-- Opening Marker --

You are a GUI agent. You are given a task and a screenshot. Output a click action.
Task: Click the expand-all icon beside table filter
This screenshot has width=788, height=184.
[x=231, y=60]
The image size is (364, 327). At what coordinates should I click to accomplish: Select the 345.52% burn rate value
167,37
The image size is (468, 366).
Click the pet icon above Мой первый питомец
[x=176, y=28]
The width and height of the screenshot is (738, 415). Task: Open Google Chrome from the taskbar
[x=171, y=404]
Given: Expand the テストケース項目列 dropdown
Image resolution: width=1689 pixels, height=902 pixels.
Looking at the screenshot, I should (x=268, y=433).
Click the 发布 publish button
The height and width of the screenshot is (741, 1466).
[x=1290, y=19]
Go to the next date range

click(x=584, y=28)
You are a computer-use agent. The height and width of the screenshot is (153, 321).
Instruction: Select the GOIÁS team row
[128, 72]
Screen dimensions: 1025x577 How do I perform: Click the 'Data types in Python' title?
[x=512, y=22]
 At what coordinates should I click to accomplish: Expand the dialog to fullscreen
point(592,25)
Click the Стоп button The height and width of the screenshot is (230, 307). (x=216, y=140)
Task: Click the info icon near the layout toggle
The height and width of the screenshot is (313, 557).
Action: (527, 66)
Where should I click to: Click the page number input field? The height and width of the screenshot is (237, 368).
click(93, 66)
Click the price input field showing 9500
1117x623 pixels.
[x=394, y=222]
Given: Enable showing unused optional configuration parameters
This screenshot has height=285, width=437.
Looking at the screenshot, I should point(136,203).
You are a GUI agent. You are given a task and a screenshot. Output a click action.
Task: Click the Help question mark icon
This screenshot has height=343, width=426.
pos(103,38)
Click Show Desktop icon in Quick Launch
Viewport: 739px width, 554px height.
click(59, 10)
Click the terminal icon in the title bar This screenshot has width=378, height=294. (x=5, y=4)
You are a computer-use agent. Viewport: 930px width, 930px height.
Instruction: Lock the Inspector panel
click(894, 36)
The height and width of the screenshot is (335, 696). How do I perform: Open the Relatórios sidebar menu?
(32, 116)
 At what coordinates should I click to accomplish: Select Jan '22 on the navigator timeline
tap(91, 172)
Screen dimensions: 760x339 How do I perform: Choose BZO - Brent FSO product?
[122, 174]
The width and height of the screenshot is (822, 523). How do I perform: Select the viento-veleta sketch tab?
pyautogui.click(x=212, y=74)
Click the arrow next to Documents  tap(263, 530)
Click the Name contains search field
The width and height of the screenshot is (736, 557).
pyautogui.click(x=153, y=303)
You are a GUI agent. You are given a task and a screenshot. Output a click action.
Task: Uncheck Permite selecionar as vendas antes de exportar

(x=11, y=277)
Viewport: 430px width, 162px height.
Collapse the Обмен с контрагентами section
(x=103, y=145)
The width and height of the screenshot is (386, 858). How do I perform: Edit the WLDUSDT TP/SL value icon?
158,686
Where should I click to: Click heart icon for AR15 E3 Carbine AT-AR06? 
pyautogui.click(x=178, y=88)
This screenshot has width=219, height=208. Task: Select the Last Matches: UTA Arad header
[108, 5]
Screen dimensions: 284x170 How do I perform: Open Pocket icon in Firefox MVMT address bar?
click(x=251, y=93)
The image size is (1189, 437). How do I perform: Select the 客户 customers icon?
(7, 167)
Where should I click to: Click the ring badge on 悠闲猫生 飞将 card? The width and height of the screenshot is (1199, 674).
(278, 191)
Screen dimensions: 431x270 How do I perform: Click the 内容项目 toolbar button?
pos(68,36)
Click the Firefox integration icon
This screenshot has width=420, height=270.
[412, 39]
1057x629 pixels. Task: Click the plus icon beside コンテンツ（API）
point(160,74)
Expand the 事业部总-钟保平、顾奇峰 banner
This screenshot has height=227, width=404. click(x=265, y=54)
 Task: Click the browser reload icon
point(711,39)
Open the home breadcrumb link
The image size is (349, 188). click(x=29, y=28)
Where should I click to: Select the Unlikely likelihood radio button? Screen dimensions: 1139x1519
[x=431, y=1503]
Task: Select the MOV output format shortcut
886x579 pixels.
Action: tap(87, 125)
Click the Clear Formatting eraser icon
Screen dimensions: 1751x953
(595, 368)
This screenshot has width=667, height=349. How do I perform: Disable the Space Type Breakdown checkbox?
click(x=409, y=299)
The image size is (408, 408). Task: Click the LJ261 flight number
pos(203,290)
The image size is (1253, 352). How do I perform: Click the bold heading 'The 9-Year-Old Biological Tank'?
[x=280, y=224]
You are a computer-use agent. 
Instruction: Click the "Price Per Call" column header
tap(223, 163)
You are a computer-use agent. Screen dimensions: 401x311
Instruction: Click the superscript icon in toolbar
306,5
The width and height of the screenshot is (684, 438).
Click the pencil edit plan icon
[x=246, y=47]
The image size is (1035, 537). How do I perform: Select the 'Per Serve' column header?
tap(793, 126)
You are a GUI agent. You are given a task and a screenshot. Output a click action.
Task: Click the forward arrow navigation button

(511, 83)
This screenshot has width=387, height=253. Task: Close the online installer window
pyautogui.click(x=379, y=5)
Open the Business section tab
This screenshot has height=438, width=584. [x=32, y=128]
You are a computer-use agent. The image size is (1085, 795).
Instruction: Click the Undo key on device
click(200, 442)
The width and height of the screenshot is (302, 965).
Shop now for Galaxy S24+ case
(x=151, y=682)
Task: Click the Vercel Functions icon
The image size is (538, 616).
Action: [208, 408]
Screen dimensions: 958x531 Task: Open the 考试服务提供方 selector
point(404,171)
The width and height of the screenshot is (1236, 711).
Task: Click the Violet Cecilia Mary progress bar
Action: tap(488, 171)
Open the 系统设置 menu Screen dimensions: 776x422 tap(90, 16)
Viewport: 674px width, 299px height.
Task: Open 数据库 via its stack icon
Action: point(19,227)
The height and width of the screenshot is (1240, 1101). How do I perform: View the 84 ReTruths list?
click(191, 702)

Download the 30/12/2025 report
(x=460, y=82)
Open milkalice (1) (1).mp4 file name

-- Closing Marker --

• _Problem details_:
Search the entries for the word "computer", then list each line that holds it.

• _Result_:
You are a computer-use agent. The height and width of the screenshot is (153, 321).
You are a computer-use agent. Viewport: 930px width, 930px height.
You are a computer-use agent. 
You are a computer-use agent. Screen dimensions: 401x311
You are a computer-use agent. The image size is (1085, 795).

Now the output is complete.